In Lee County, drugs from blood pressure medication to heart pills were collected. Residents jumped at the opportunity to dispose of these drugs, many not having a clue what to do with them. Charlene Smith of Tupelo said she used to throw her old medicine in the trash or just let it sit in the cabinet because she didn’t know how to properly dispose of it.
“I was never sure as to what to do with old medicine so I guess I was doing all the wrong things with it,” said Smith. “I just let the stuff sit in the house until I decided its been there long enough, then I’d throw it away. But dropping it off and letting the authorities take care of it assures me that it will be disposed of correctly.”
Prescription drug abuse is one of the fastest-growing drug trends in the country and sheriffs like Lee County Sheriff Jim Johnson and Itawamba County Sheriff Chris Dickinson said that has caused an increase in some crimes.
“Getting these drugs out of the reach of the public is very important,” said Dickinson. “We see people getting their homes broken into all the time by people who are only looking for drugs. A lot of times it’s their relatives who are doing it.”
Dickinson said Saturday’s drop-off did better than he expected with eight large boxes being collected.
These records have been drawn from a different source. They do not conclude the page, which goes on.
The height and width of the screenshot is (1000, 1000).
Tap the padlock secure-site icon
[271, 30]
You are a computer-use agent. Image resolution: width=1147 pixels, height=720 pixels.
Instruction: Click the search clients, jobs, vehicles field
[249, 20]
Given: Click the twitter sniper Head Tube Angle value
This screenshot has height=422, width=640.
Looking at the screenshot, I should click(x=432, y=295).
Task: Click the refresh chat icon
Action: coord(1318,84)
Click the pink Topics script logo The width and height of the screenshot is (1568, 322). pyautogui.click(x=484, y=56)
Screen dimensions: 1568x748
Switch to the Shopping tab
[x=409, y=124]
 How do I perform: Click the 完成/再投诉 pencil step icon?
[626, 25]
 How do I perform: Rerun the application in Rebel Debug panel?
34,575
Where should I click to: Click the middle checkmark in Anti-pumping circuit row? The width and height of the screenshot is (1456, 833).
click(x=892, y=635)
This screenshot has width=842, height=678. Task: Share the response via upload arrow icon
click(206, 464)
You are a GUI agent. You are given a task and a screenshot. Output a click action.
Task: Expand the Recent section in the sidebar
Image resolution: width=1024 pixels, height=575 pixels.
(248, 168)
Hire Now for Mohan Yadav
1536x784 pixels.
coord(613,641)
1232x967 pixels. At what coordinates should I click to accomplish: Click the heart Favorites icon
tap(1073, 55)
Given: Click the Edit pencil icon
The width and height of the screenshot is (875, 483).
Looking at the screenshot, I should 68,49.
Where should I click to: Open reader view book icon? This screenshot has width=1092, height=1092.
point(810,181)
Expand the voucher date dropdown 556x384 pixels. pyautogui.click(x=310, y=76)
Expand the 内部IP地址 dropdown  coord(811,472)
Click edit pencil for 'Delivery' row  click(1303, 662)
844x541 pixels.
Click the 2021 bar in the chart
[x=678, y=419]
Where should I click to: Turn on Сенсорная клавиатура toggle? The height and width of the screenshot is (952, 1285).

He said some of the medication was 10 years old.
Frank Hill had his home broken into last year and the only thing taken was some old medication.
“They just took some old pain pills that I had in my dresser, so I figure it was someone I knew,” Hill said. “So now I pack everything up and drop it off at the sheriff’s department now to make sure it doesn’t happen again.”
When her mother died a couple of years ago from cancer, Malorie James said a lot of pain medication was left behind and the family had no idea what to do with it.
“We just has bottles and bottles of pills,” said James as she unloaded a medium-sized box of pill bottles. “So when I heard about this drug drop-off, I packed everything up and brought it in. I’ve seen people hooked on these things, so I’m just glad they will be destroyed.”